I have spent a lot of time working on these posts over many years and there have been times - though not many - when I have wondered if it will be worthwhile in the long run. Then I get a word of thanks from someone I haven’t heard from before or maybe a regular. I rarely respond directly to those messages. I’m usually so pressed for time I don’t even have time to read the news I post. But I read every one and I consider them to be payment for that day’s news. So now that I have prepared and scanned the last article I can take a moment to express my gratitude to all the readers who have thanked me expressly or complimented my efforts. THANK YOU for reading and you are all most welcome. It has truly been my pleasure.
Again, Homer, thanks on behalf of all of us history nerds!
There is a band of brothers smiling at you from afar and long ago.
Homer, this has been a priceless education.
While Homer is resting, I might just drop back a lap and do a realtime + 75. Is there a date index other than the posting history?
Thank you again and again!
I will be going through withdrawal!
Thanks, again, from the bottom of my heart. As a Disabled American these days, I will have to find another pastime to fill the void left by reading the 70 yr. old NY Times every day!

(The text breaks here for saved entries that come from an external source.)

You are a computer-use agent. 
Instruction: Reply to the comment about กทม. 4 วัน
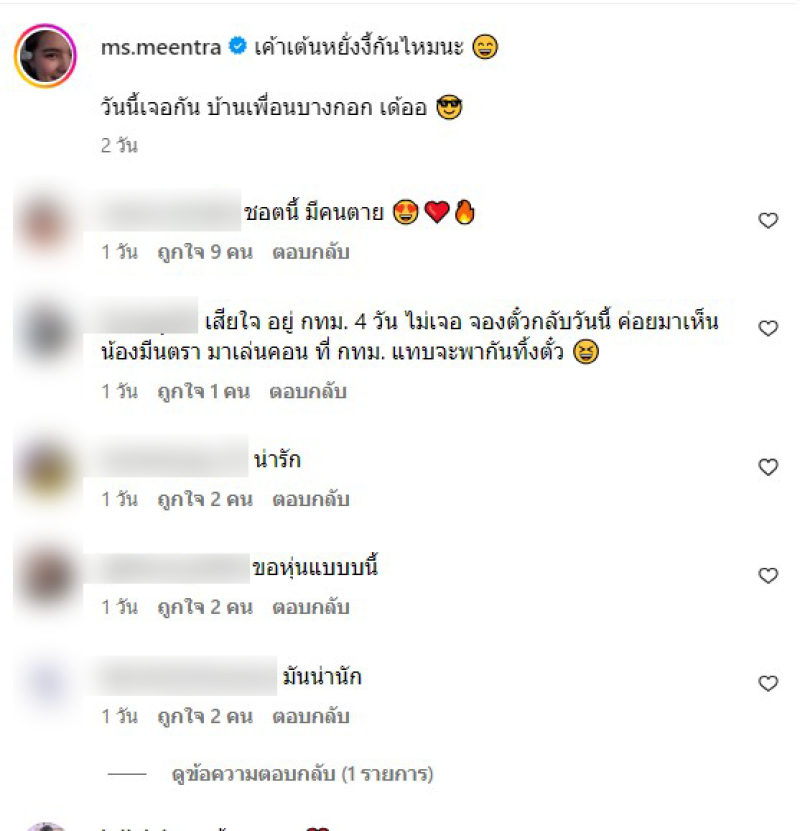tap(308, 392)
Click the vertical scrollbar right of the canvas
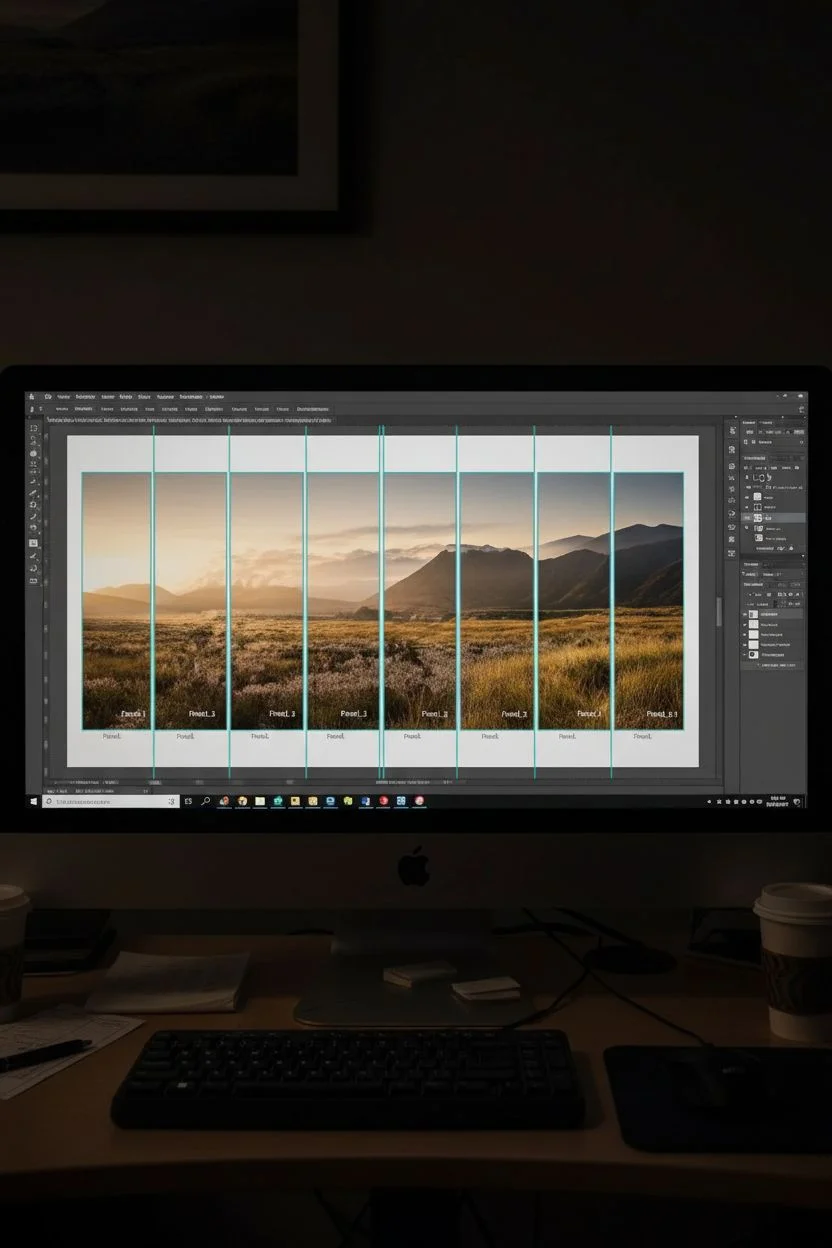 click(718, 610)
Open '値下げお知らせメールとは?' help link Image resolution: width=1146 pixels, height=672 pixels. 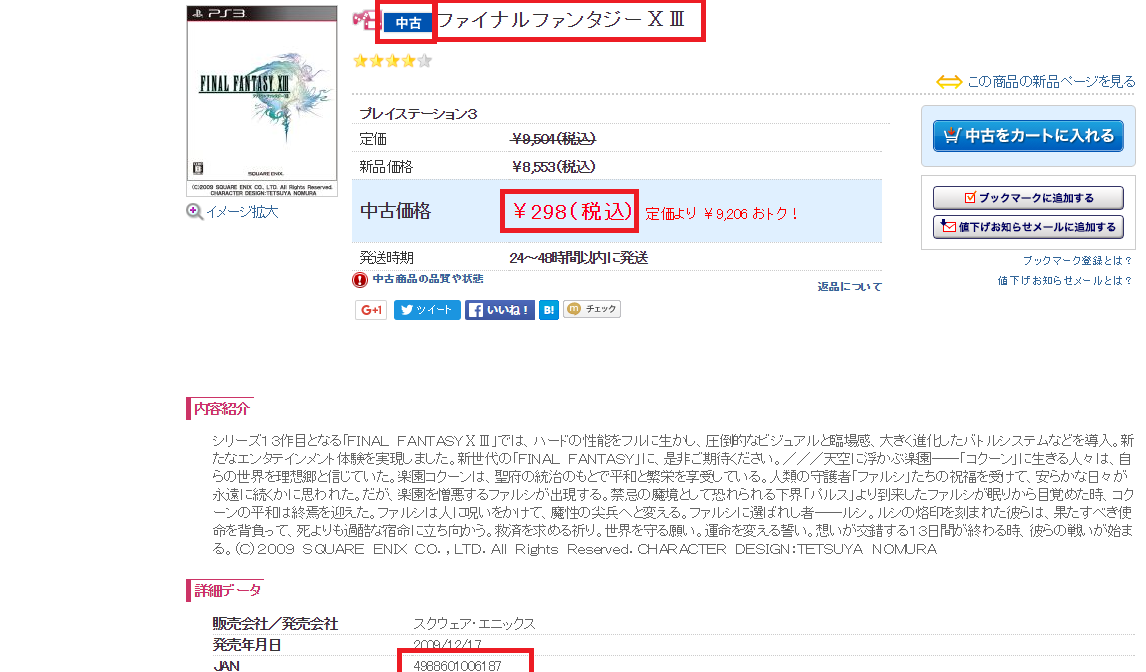point(1065,280)
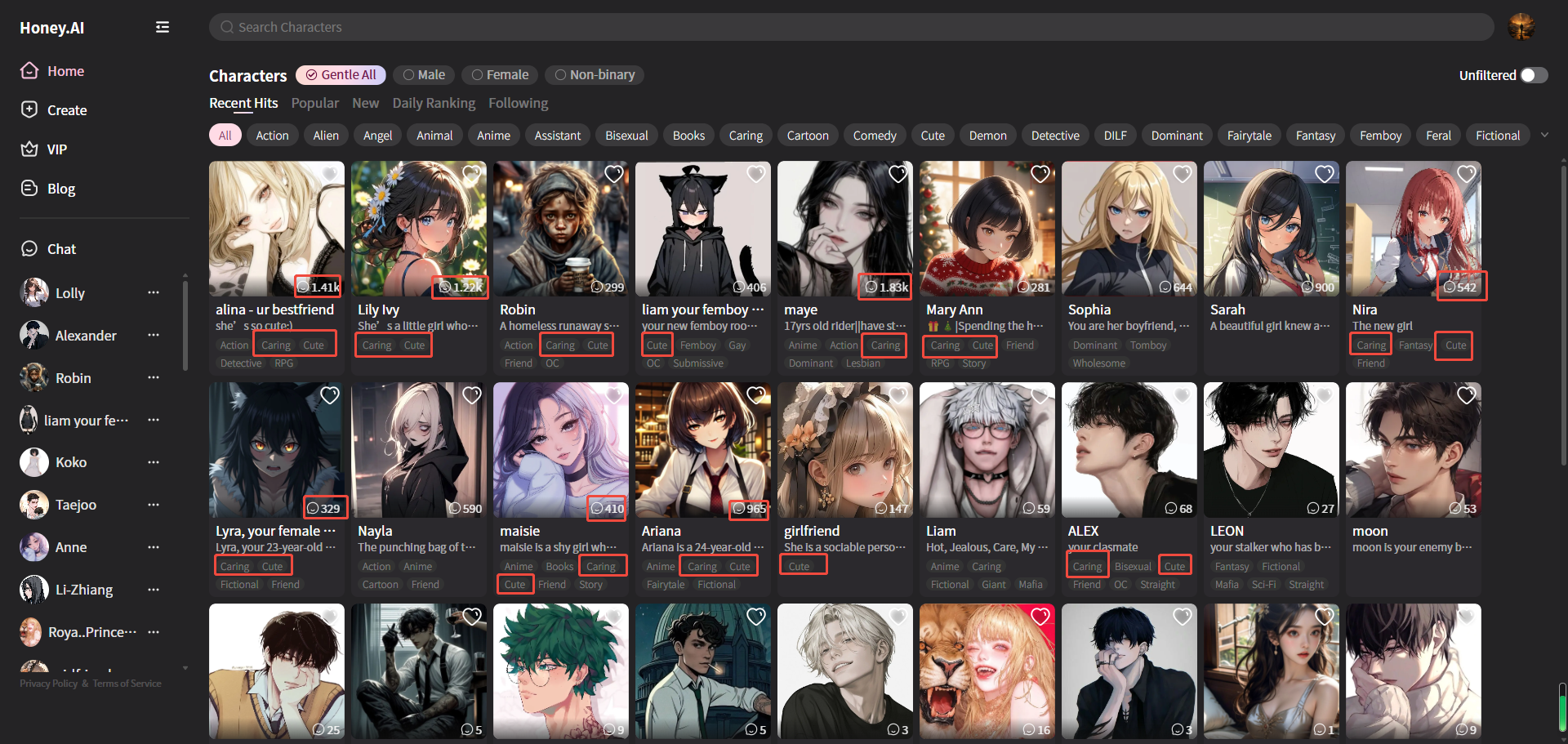1568x744 pixels.
Task: Select the Male gender filter
Action: coord(424,75)
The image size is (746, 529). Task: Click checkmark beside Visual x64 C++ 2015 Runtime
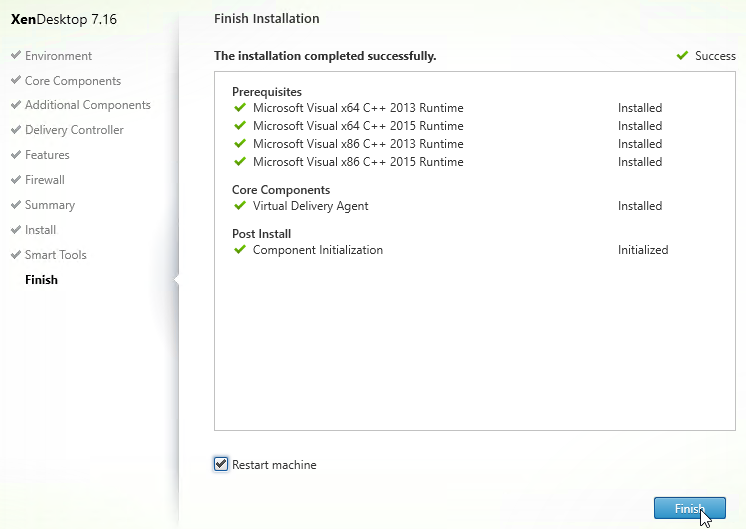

It has certainly made me a better citizen currently and a better parent to my children and son to my parents to have the perspective of daily WWII knowledge and what the country and leadership went through.
That generation had character and talent down to the 20 year olds who came off of the farms and factories that is just not evident, it seems in most of our young today.
If the Chinese tried to replicate the Japanese conquest of the Western Pacific, our industrial base would not be able to respond now as it did in 1942 because so much of it is in China! How many of our young men and women know how to “make and repair stuff” with machine tools?